Alors quand le président Macron affiche sa détermination de ne pas céder à la passion de la rue, outre qu’il oublie que la France a une grande expertise dans le déboulonnage des vestiges de son passé, il se met dans une position délicate vis-à-vis de l’histoire puisque chacun sait qu’il ne sera pas capable de tenir sa promesse et qu’il devra lâcher du lest pour apaiser les passions.
Je ne sais s’il existe quelque part en France une statue à la gloire du général Bugeaud qui, dans son entreprise de colonisation, a repris pour décimer les populations algériennes les recettes que la révolution de 1789 avait utilisées pour écraser les foyers de résistance catholiques et royalistes en Vendée, la répression féroce et la famine organisée qui ont occasionné en Vendée comme en Algérie des dizaines de milliers de morts inscrivant en lettres de sang ce qui fut longtemps considéré comme une épopée à la gloire de la France.

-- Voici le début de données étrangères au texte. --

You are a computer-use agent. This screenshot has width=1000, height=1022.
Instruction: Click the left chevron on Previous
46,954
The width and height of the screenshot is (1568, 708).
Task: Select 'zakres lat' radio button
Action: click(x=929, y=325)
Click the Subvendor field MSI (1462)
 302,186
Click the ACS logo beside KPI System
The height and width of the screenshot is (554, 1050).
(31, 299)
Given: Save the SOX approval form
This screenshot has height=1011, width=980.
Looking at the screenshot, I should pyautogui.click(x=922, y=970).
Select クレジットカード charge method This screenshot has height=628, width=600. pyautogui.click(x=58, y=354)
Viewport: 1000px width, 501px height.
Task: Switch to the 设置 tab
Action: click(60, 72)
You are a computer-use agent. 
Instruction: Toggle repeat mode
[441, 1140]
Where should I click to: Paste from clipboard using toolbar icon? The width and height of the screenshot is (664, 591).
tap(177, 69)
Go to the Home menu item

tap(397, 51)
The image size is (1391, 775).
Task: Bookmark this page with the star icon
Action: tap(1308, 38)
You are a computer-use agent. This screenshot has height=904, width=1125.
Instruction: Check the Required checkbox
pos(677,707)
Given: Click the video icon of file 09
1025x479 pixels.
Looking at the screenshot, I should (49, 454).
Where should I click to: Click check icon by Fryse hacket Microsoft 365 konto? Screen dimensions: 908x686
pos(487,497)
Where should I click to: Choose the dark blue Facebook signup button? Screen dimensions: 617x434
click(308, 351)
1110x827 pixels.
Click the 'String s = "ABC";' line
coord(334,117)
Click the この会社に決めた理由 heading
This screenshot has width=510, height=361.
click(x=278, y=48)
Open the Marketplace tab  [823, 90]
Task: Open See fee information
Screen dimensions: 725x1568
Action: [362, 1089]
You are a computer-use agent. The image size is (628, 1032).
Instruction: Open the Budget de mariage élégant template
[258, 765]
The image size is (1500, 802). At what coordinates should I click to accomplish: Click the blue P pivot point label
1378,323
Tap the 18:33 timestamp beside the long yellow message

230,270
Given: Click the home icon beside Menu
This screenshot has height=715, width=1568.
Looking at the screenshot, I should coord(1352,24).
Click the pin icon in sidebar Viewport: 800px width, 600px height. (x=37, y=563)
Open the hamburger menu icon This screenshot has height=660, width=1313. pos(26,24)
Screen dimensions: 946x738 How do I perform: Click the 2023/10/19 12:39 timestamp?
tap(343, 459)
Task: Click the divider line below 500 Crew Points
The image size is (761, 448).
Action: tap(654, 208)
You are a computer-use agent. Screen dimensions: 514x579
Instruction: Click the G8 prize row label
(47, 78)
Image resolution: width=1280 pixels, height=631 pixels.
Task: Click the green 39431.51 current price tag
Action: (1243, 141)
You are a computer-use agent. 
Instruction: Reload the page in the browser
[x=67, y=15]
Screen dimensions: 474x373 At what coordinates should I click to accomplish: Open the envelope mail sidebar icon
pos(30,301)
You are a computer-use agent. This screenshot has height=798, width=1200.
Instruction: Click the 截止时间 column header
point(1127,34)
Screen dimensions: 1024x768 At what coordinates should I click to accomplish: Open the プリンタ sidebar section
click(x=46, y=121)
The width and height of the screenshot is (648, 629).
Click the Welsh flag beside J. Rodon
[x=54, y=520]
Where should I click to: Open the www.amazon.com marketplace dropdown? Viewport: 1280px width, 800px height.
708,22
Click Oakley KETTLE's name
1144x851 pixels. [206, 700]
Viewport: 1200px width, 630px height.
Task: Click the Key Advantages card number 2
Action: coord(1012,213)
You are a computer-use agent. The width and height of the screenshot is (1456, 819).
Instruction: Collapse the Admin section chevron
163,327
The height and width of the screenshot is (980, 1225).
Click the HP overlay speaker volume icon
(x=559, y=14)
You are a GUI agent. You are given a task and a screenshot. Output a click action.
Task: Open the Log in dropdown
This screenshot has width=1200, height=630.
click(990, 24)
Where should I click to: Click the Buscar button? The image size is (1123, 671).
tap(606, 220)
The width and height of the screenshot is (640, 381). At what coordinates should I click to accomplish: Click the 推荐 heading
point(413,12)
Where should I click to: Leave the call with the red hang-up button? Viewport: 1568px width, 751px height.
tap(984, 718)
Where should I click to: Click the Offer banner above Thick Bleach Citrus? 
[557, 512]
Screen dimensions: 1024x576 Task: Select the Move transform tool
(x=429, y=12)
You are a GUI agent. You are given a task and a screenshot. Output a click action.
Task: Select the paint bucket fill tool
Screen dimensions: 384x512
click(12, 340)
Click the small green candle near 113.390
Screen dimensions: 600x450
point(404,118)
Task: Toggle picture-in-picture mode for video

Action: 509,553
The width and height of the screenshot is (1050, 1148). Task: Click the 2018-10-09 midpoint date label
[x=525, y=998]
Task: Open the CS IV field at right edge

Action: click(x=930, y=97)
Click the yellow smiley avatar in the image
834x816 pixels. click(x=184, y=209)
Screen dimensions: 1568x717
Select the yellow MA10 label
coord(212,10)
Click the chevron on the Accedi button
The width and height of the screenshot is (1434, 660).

Mais si d’aventure il existe des statues ou des stèles de cet acabit, il ne serait pas illégitime de les enlever car elles consacrent un personnage sanguinaire qui fait aujourd’hui offense à une partie de la France et n'a rien d'un héros.
L’Allemagne est à cet égard exemplaire au contraire de l’Autriche d’ailleurs ; elle n’a pas nié son passé nazi mais elle l’a transformé en un repoussoir absolu, sans doute un peu contrainte par les puissances victorieuses mais aussi en tirant les leçons de la catastrophe absolue à laquelle l’avait conduite la démesure hitlérienne.
Si l’on se souvient du calvaire enduré par les populations juives poussées à l’extermination dans les conditions les plus abominables en enseignant comme de juste la Shoah dans les programmes d’histoire et en n’occultant pas les responsabilités de la France d’alors comme sut le faire le président Chirac, il conviendrait aussi de ne pas oublier les blessures laissées par le passé colonial et qui n’attendaient sans doute qu’un évènement comme le meurtre de Georges Floyd pour se réveiller et ramener sur le devant de la scène d’autres victimes, françaises celles-là, de certaines méthodes policières de maintien de l’ordre au profit de la consolidation d’un système qui paraît de plus en plus aberrant au vu de l’accélération de l’évolution du monde dont la Covid 19 n’est en fait qu’un épiphénomène appelé à se répéter sous d’autres formes.